A metodologia definida pelo CMN também foi questionada por não seguir estritamente o que determina a lei, especialmente ao utilizar o IPCA-15, e por introduzir fórmulas complexas que podem dificultar a aplicação prática e gerar inconsistências nos cálculos.

Em resumo, as alterações promovidas pela Lei nº 14.905/2024 e pela Resolução CMN nº 5.171/2024 representam um esforço significativo para trazer maior uniformidade e clareza ao regime dos juros moratórios e da correção monetária no Brasil. Contudo, a efetividade dessas mudanças dependerá da interpretação cuidadosa dos operadores do Direito, para garantir que as novas normas sejam aplicadas corretamente e que as lacunas existentes não comprometam a segurança jurídica almejada.

Principais Alterações:

  1. Taxa de juros moratórios: alteração do artigo 406 do Código Civil para estabelecer a Taxa Selic, deduzida da correção monetária pelo IPCA, como a taxa de juros moratórios legais.
  2. Correção monetária padronizada: o parágrafo único do artigo 389 do Código Civil determina que, na ausência de estipulação contratual, o índice de correção monetária será o IPCA.
  3. Metodologia definida pelo CMN: atribuição ao Conselho Monetário Nacional para definir a metodologia de cálculo da taxa legal, resultando na Resolução CMN nº 5.171/2024.
  4. Separação entre juros e correção monetária: a nova legislação promove uma separação clara entre juros moratórios e correção monetária, evitando a sobreposição e traz maior clareza ao sistema de atualização de dívidas.
  5. Flexibilidade contratual entre Pessoas Jurídicas: maior liberdade para a estipulação de juros em contratos entre pessoas jurídicas. Fica estabelecido que a Lei de Usura não se aplica a essas relações, aumentando a flexibilidade nas negociações empresariais.

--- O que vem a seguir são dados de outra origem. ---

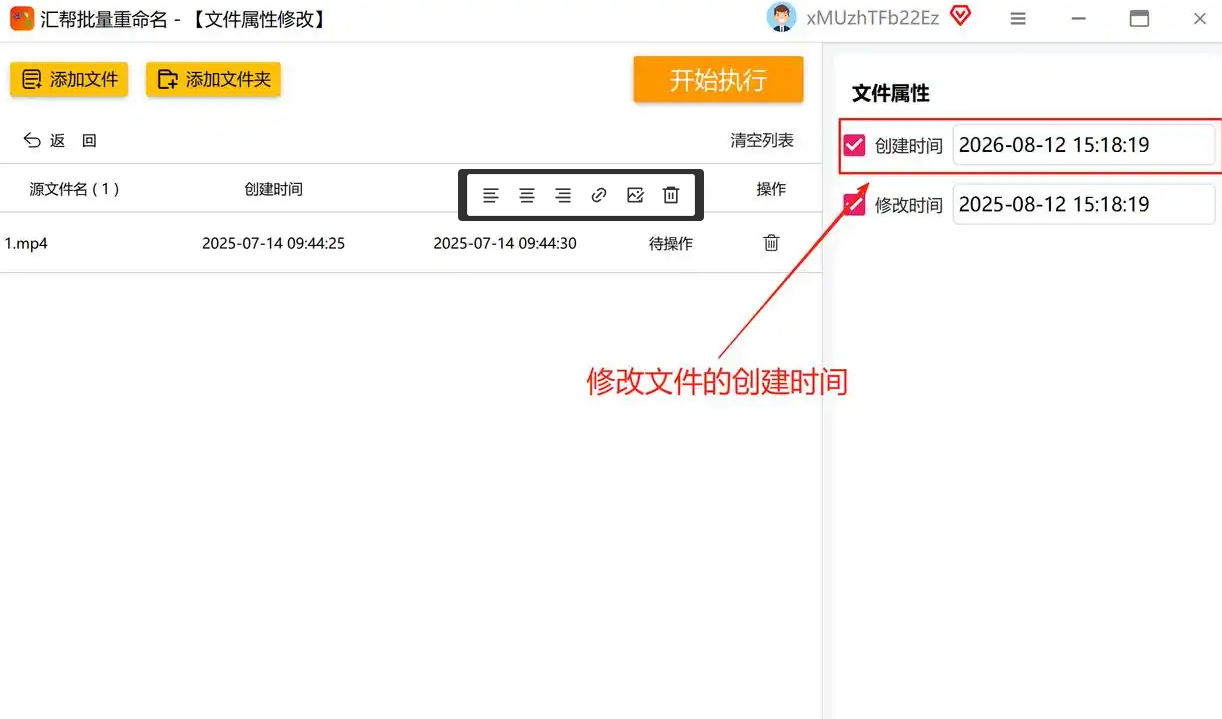Image resolution: width=1222 pixels, height=719 pixels.
Task: Clear the list with 清空列表
Action: [x=762, y=140]
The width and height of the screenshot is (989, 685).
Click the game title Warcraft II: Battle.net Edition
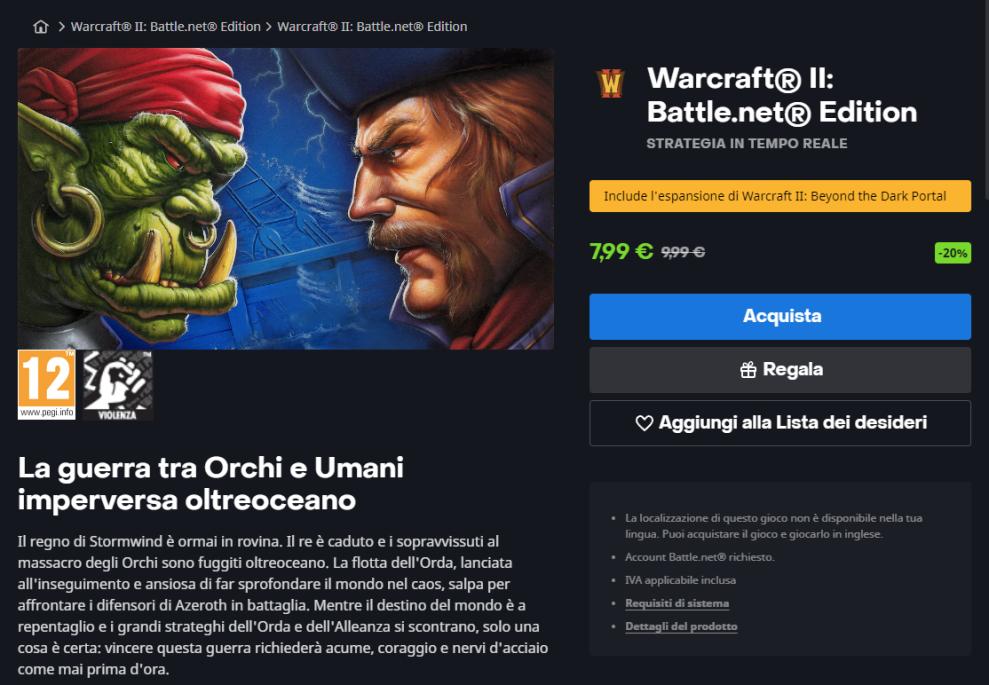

Principais Lacunas e Desafios:

  1. Dificuldades na aplicação prática: a separação entre juros moratórios e correção monetária pode gerar confusões na prática, especialmente quando os termos iniciais para cada um não coincidem.
  2. Incertezas sobre a Selic aplicável: a lei não esclarece se a Selic utilizada será a mesma aplicada às dívidas públicas ou se haverá adaptações. Assim, podem surgir divergências interpretativas sobre a capitalização dos juros (simples ou composta).
  3. Metodologia controversa do CMN: a Resolução CMN nº 5.171/2024 introduziu fórmulas complexas e utilizou o IPCA-15 em vez do IPCA. O que tem gerado críticas e podem gerar possíveis inconsistências nos cálculos, podendo não refletir estritamente o dispositivo legal.
  4. Desigualdade entre Pessoas Físicas e Jurídicas: a manutenção das limitações da Lei de Usura para pessoas físicas, enquanto pessoas jurídicas têm maior flexibilidade, o que pode gerar interpretações divergentes e tratamento desigual nas relações contratuais.
  5. Impacto em contratos existentes: a nova legislação deixa dúvidas quanto à sua aplicação em contratos já vigentes, o que pode gerar insegurança jurídica na transição para as novas regras, exigindo atenção dos operadores do Direito.


[1] O IPCA e o IPCA-15 são índices de inflação calculados pelo IBGE que medem a variação de preços ao consumidor; a principal diferença é que o IPCA reflete a inflação mensal completa, com dados coletados durante todo o mês e divulgado no mês seguinte, enquanto o IPCA-15 é uma prévia do IPCA, coletando preços do dia 16 do mês anterior ao dia 15 do mês atual e sendo divulgado ainda dentro do próprio mês.